We have at least two scenarios where the allocation node count and step node count are different, but we have to explicitly list the step node count to get the correct behavior. We are using cons_tres with CR_PACK_NODES Scenario 1: an ensemble where a group of nodes is allocated, but multiple parallel steps are intended to use them. ezy@login1:~> salloc -N4 -A STF002 -t 30:00 salloc: Granted job allocation 45957 salloc: Waiting for resource configuration salloc: Nodes spock[13-16] are ready for job ezy@spock13:~> srun -n1 hostname srun: Warning: can't run 1 processes on 4 nodes, setting nnodes to 1 spock13 Additionally, every step much be allocated onto each node, but with CR_PACK_NODES this results in a weird distribution: ezy@spock13:~> srun -n10 hostname | sort |uniq -c 7 spock13 1 spock14 1 spock15 1 spock16 it packed the tasks on the first node, but still had to put one task on each node (all 10 processes ideally would have landed on the first node). Scenario 2: users allocate "extra" nodes so they can survive node failures and restart during the same allocation (avoid having to wait in the queue again). Without explicitly listing a node count, Slurm will spread the step across all the nodes. Even if I unset SLURM_NNODES and SLURM_JOB_NUM_NODES it still seems to attempt to use all the nodes. Due to Bug #11494 I can't reset the node count to NO_VAL in cli_filter. Is there any way to avoid having the allocation node count "bleed over" to the step allocation?

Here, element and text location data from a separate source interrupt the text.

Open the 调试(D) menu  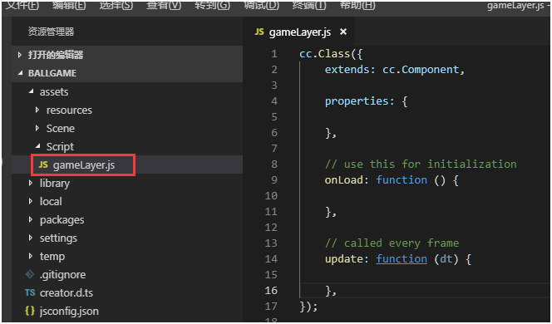click(x=262, y=5)
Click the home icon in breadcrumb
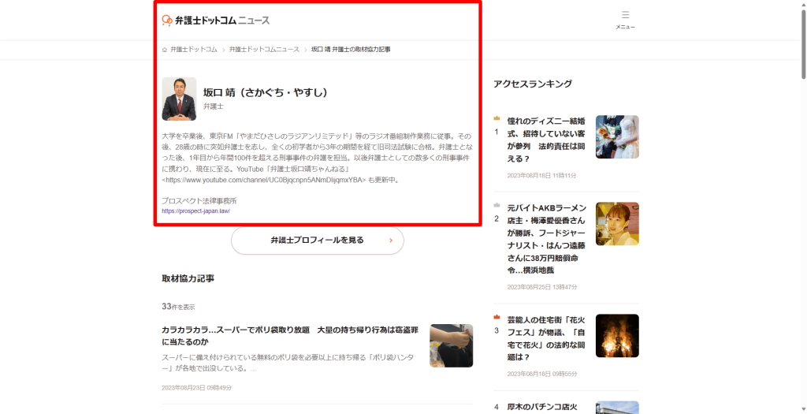 (x=165, y=50)
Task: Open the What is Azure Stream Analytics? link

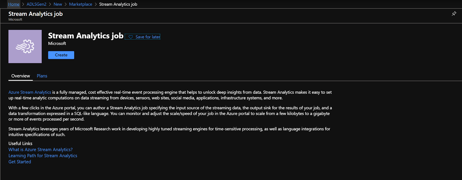Action: pyautogui.click(x=40, y=150)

Matt, I wanted to follow-up with you on the progress here. I have a behavioral change patch that I'm passing to our QA now. The patch removes the srun side enforcement for minimal requested nodes for step inside allocation if CR_PACK_NODES set. The code is only effective when SLURM_JOB_NUM_NODES is not set, as you know, it's normally treated as an input option for srun. I'll keep you posted on the review progress. cheers, Marcin
Matt, The behavior-changing commit is now in our master branch and will be released in Slurm 21.08[1]. I'm closing the bug report as fixed now - should you have any questions please reopen. cheers, Marcin [1]https://github.com/SchedMD/slurm/commit/e942cadb345cc2acbfb2b7155f40eead93b64b43
So users will still need to manually unset SLURM_JOB_NUM_NODES *and* SLURM_NNODES to actually see a behavior change? I'm glad that it's now possible, but it's still going to cause some issues here when users forget to (or don't know to) unset those. Based on the name, I would not expect SLURM_JOB_NUM_NODES to impact node count for a step allocation (only a job allocation). But I guess it was added as an alias to replace SLURM_NNODES, which sounds like it should impact both. I guess there's no sane way to make the srun ignore those environment variables.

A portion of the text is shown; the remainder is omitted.